It wouldn't matter wether it was 1 hour or 2 weeks, if
there was a return (in functionality) over the man-year
life of the project.

I guess if one were always doing small projects the
set up overhead would matter more.

BugBear
 
O

Oliver Wong

I've downloaded and installed Eclipse three times. Each of those times
it was off my computer within 24 hours. Each of those times I
performed one test: I tried to import a non-trivial project's sources
into Eclipse (say something with 200 java files spread across some
packages). Each time Eclipse froze unrecoverably.

I've not tried this in a year, or so, can someone attest to the
maturity of Eclipse's project import feature?

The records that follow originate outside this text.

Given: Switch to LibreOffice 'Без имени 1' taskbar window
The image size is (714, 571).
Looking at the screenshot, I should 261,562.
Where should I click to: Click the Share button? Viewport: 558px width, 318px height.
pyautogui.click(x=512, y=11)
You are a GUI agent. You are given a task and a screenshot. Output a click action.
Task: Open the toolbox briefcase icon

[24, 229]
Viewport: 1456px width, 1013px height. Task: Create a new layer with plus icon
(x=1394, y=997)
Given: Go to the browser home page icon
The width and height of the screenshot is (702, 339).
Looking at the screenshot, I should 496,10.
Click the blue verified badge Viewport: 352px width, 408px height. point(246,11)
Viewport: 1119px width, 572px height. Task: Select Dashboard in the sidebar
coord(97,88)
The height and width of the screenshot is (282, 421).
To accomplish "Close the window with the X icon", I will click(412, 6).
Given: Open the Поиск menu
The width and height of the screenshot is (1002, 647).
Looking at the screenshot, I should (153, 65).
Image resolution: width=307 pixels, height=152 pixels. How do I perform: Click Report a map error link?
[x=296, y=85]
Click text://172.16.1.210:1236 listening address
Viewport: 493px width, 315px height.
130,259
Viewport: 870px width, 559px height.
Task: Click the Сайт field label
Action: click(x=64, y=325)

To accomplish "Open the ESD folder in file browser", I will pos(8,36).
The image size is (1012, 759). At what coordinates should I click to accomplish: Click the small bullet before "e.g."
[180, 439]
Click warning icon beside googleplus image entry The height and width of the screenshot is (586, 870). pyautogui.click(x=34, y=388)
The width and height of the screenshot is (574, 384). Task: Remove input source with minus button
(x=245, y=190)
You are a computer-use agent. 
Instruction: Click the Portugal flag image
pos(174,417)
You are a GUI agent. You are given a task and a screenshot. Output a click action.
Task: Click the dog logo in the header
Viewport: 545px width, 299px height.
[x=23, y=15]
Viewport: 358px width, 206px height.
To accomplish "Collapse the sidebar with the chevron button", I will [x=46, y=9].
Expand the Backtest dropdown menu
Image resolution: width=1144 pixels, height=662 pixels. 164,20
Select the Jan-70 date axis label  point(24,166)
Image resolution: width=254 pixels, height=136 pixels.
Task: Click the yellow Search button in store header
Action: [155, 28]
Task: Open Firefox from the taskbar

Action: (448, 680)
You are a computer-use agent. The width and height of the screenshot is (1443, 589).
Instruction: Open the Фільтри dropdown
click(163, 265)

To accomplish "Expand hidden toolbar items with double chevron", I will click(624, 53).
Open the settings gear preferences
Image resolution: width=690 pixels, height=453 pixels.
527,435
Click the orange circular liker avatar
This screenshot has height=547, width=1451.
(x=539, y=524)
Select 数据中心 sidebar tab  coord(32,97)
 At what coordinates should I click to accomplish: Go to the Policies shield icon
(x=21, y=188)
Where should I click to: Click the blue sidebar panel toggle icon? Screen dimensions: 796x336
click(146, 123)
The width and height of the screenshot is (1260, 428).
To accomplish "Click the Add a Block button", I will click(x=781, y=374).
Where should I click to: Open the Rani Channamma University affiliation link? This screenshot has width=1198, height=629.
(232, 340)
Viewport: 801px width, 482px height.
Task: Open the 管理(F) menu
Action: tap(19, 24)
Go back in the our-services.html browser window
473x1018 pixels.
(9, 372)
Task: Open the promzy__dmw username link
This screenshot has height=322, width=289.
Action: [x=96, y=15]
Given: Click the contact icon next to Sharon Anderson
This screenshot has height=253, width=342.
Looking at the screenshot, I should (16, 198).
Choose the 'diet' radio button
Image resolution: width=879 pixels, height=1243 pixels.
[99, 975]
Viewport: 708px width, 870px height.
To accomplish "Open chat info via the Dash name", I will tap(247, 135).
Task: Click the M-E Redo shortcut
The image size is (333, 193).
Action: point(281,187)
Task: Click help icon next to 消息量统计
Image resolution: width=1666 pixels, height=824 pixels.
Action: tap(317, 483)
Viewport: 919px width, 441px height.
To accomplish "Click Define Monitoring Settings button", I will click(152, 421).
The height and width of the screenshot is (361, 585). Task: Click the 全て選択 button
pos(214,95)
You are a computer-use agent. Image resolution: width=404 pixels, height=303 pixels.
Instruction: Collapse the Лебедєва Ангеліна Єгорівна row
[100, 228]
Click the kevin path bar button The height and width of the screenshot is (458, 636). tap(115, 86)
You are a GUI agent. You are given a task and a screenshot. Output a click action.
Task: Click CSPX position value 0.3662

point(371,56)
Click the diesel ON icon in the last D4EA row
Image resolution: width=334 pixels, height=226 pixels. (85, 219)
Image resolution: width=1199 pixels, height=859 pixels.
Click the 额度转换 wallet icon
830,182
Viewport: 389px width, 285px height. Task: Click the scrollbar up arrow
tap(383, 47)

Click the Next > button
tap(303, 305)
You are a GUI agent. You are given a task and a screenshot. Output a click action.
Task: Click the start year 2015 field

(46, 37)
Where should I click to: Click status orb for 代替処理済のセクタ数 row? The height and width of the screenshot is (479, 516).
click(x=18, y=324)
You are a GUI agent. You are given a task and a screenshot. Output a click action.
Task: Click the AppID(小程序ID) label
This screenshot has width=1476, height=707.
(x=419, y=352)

As a fan of Eclipse, I must say that importing external projects is
still a very painful task. I've never seen Eclipse freeze from importing,
but I've had problems forcing Eclipse to realize that the project I just
imported is indeed a Java project. Recall that Eclipse is, at its core,
language agnostic, and so also supports C, C++, PHP, Ruby, and other
languages, and so when it imports in a project and can not detect the
"nature" of that project, it considers it a plain vanilla project.

- Oliver
 
R

Roedy Green

As a fan of Eclipse, I must say that importing external projects is
still a very painful task

One thing they could do to make import friendlier is tell you what the
target directory of thing you are importing will be and ask you to
confirm that, giving the example of the fully qualified name of the
first file that will be copied. So many times I have imported then
had to go looking for where it put it, and move it to the proper
place.
 
P

P.Hill

Daniel said:
Both NetBeans and
IDEA are able to import an existing project folder and work with it
without having to change anything.

In another data point for Chris' 4th -- already trained in one IDE or
super-smart editor and don't have the budget for learning another,
we again find someone pointing out a feature that exists in all
three of the major IDEs.
With NetBeans just select "Existing project with Ant build file" from
the new project wizard,

Ya might want to check with an Eclipse user next time. There is
similar feature in Eclipse.

I continue to cheer all three IDEs just to keep the competition going,
that last thing we need is an IDE monopoly.

-Paul
 
D

Daniel Dyer

In another data point for Chris' 4th -- already trained in one IDE or
super-smart editor and don't have the budget for learning another,
we again find someone pointing out a feature that exists in all
three of the major IDEs.

My point wasn't that it doesn't exist in Eclipse, it was that it doesn't
work very well in Eclipse. In IDEA and NetBeans, it just works, with
Eclipse you have to mess around with workspaces and files. If I import my
build.xml into Eclipse, it copies this into the workspace folder but
doesn't copy the other files. I then open the Ant View, add the build.xml
and run it and it doesn't work because the relative paths are now broken.
In addition, Eclipse doesn't pick up that I am using Java 5, I have to
edit the properties manually.

If I do the same import in NetBeans I don't have to tweak anything. It
leaves the files where they are and the build works first time.
Ya might want to check with an Eclipse user next time. There is
similar feature in Eclipse.

There is a poor implementation of a similar feature. I like an IDE that
will adpat to fit my preferences, not that forces me to adapt to its.

Dan.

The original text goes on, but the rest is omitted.